On 15 Jan 2001, Sean Donelan wrote:
On Sun, 14 January 2001, Paul Vixie wrote:
sean@donelan.com (Sean Donelan) writes:
If you look at Abovenet's traffic graphs, you'll notice Abovenet has a wide variety of traffic balances with different providers. Some in Abovenet's favor (such as 3:1 with Sprint, 5:1 with Teleglobe) and some in the other provider's favor (such as 1:3 with Exodus). ...
"Favor"? What, precisely, connotes "favor" in this regard? Sending more, or receiving more? And: why?
Which side of the debate do you want to take?
The traditional arguement is a network composed mostly of a few large data centers, with lots of servers sending traffic is getting a "free ride" on the network which built out nationwide and has POPs in every LATA.
UUNET deserves a return on its investment on all those wholesale dialup POPs and circuits to underserved rural areas. Abovenet is just cream skimming in a few large metro areas, while UUNET does the hard work of carrying that extra traffic imbalance. Abovenet selling "cheap" bandwidth because it doesn't have the cost of delievering the traffic that UUNET has to pay.

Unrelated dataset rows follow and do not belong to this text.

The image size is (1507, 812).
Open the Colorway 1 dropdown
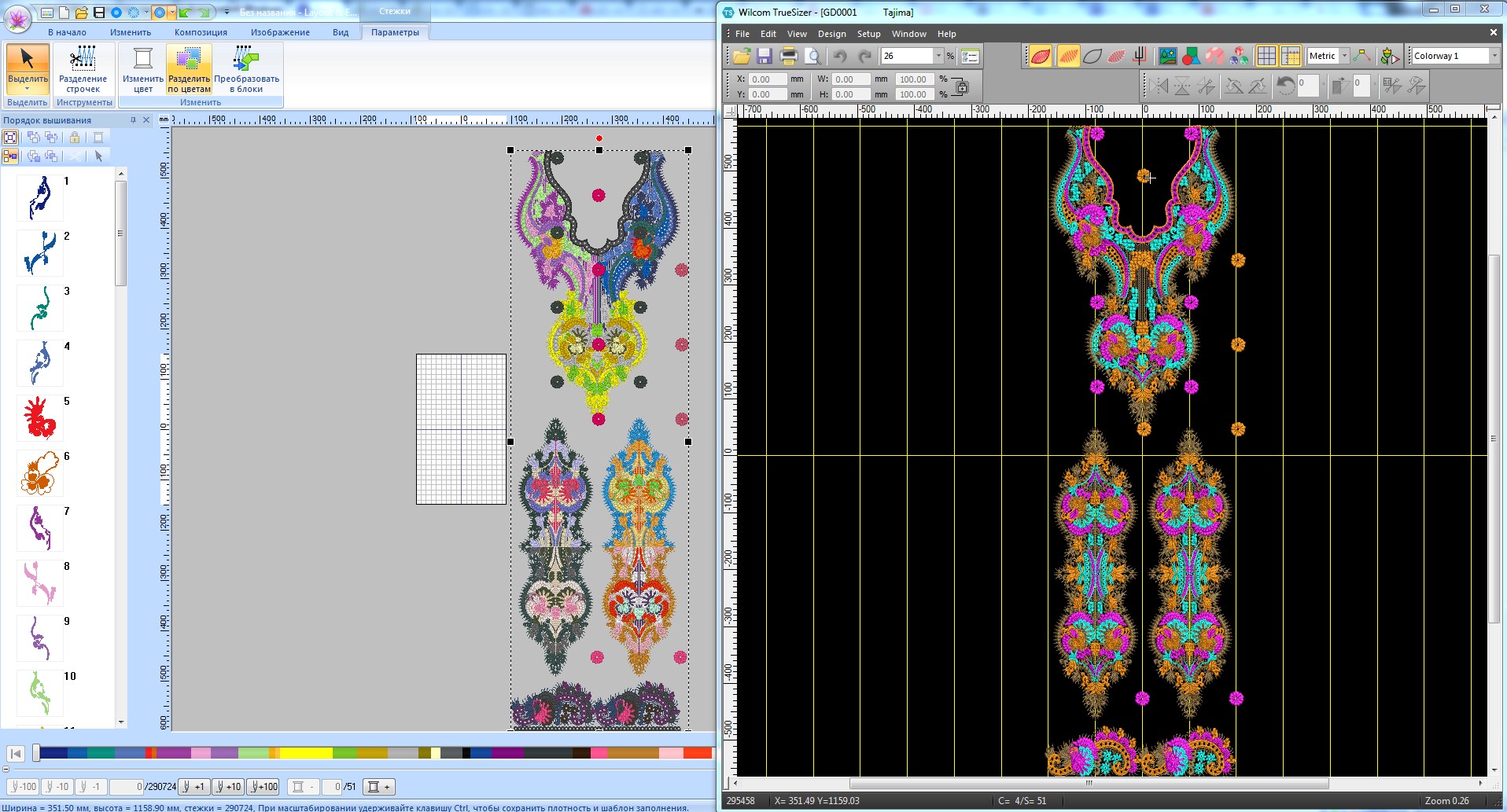[x=1494, y=56]
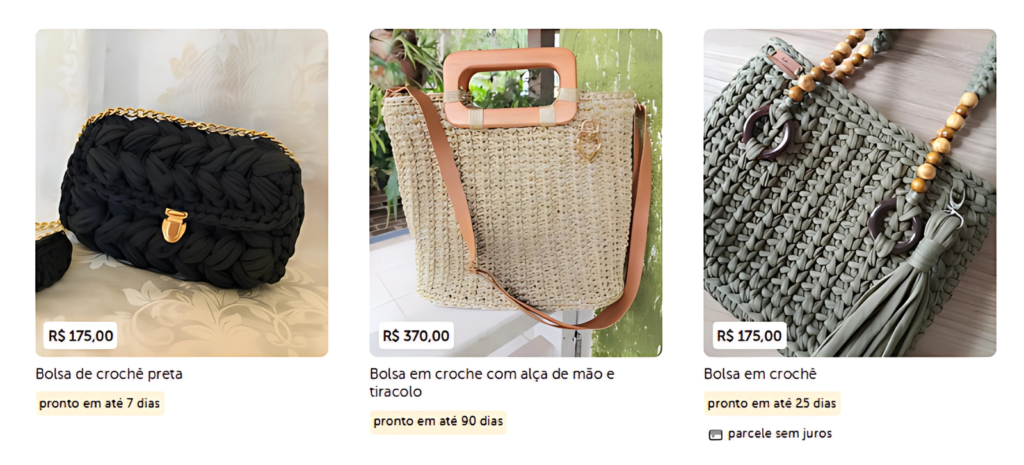The height and width of the screenshot is (465, 1024).
Task: Click the wooden handle of the beige bag
Action: tap(509, 87)
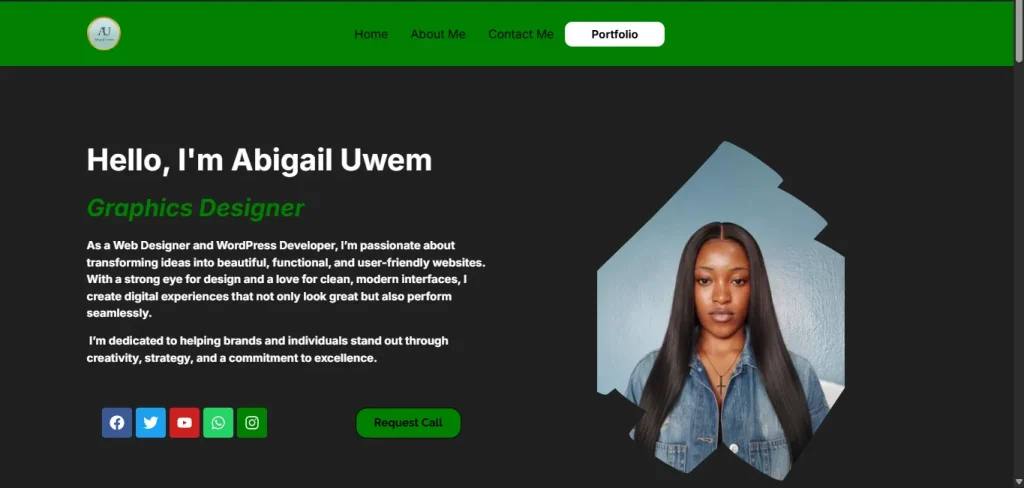
Task: Click the green Request Call button
Action: [x=408, y=423]
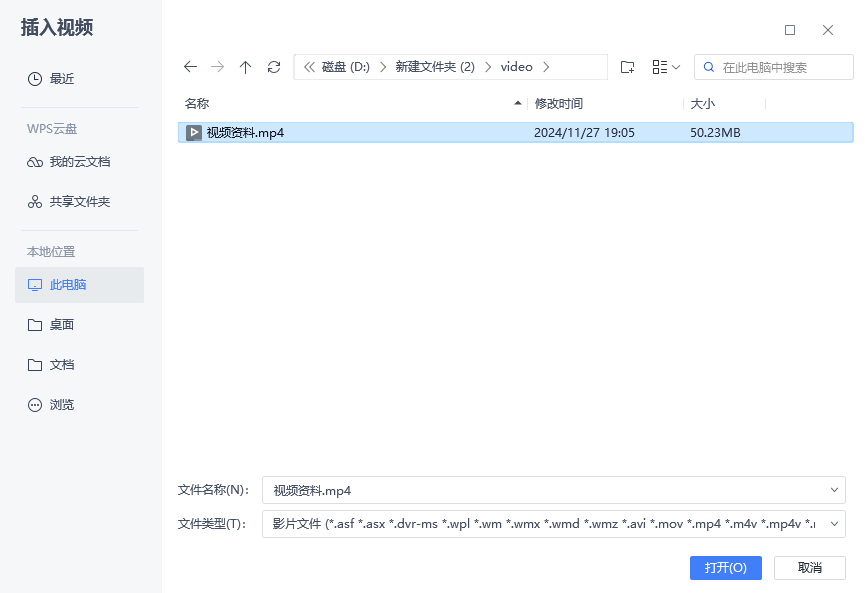Open the 文档 folder in sidebar

(60, 364)
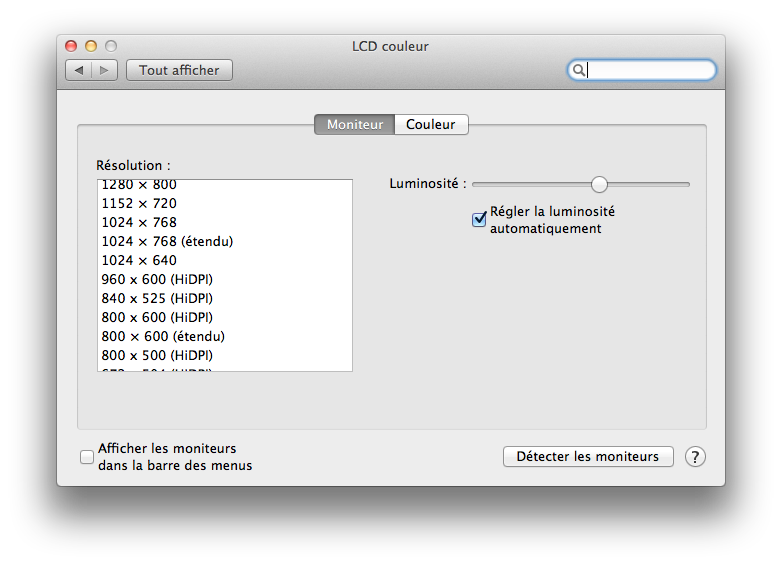Select 1024 × 640 resolution entry
Screen dimensions: 782x565
pos(224,260)
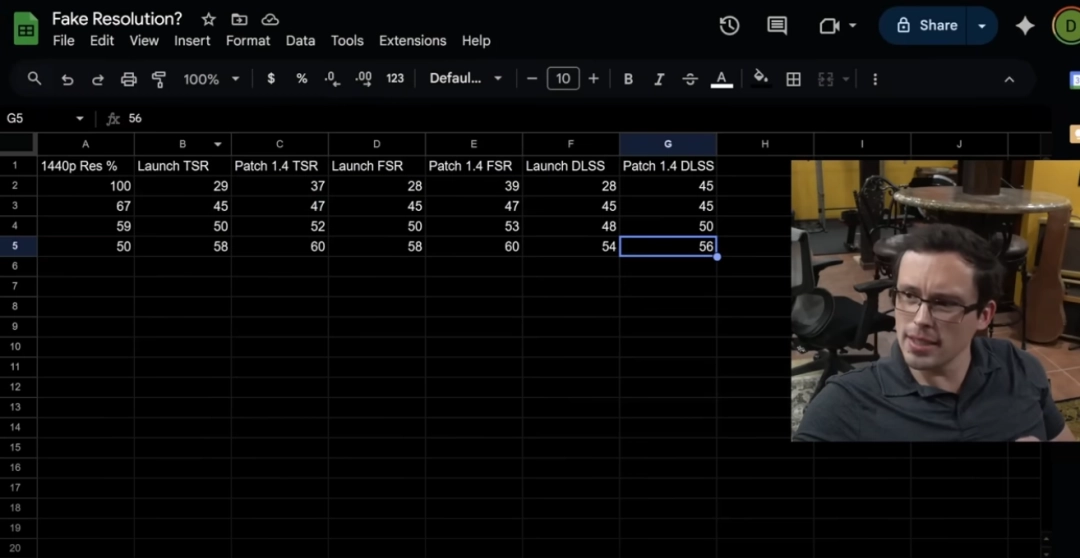Open version history clock icon
Viewport: 1080px width, 558px height.
pyautogui.click(x=729, y=26)
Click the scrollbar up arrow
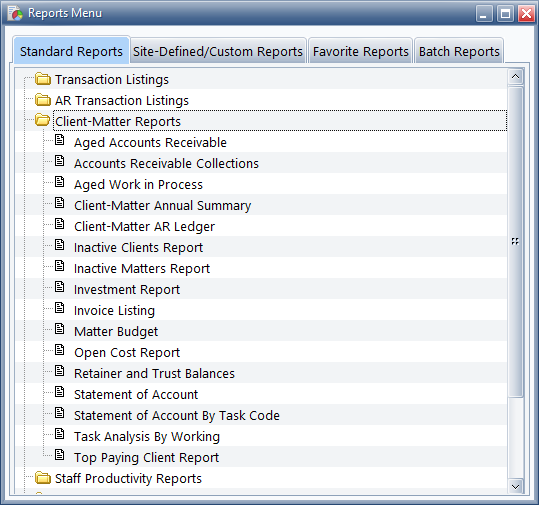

The opposite side is Abovenet has invested a lot into its sites and MFN into its networks. It just choose to do it in a different way than UUNET. Its more expensive to lay fiber in metro areas than rural areas. It costs a lot of money to operate the centers. Whether the traffic is being paid by the millions of $19.95 dialup users on UUNET's wholesale ports or by the hundreds of hosters in Abovenet's sites, the traffic is paid.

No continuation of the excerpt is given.